Dataset entries:
┏━━

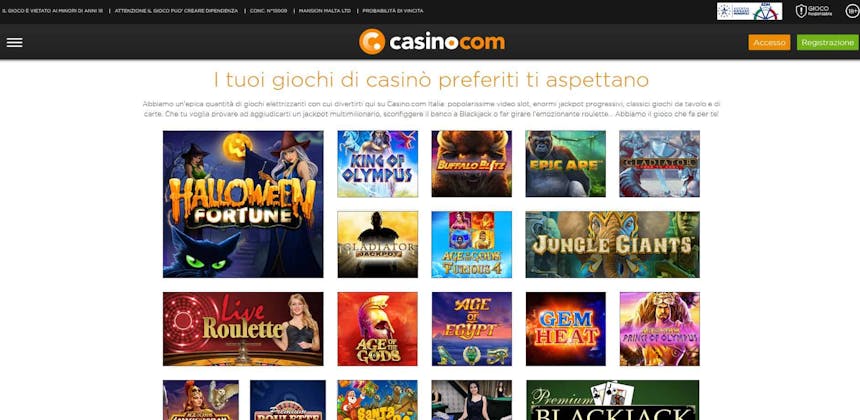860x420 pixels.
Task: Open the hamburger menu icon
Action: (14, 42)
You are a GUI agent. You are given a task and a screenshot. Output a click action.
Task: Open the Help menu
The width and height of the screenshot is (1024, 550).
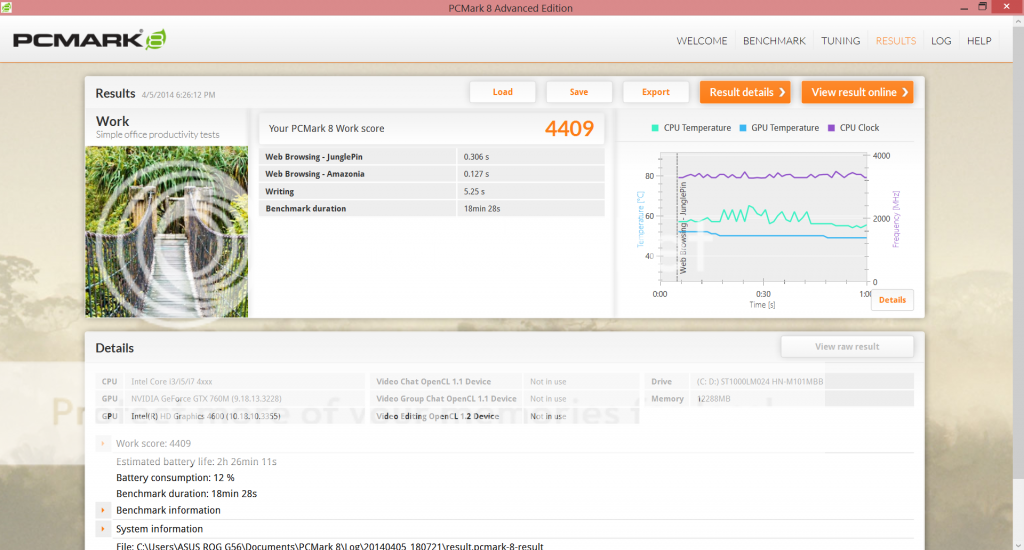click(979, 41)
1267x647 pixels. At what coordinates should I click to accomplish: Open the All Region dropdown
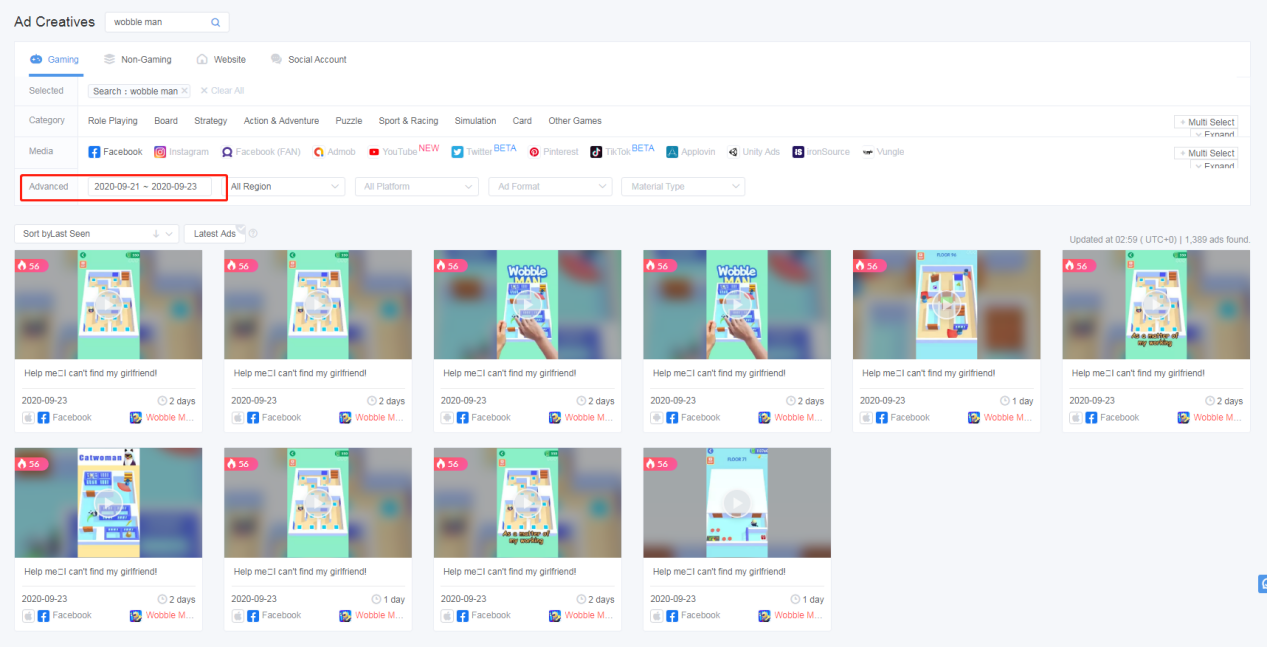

┗━━
┏━━

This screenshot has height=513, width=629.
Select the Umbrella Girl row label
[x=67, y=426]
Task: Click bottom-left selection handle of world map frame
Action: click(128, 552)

┗━━

Quote word for word only the lines above from the one containing "You are a GUI" through the one containing "1267x647 pixels. At". Pictures stay out of your copy.

You are a GUI agent. You are given a task and a screenshot. Output a click action.
Task: Open the Help menu
The width and height of the screenshot is (1024, 550).
click(979, 41)
1267x647 pixels. At what coordinates should I click to accomplish: Open the All Region dropdown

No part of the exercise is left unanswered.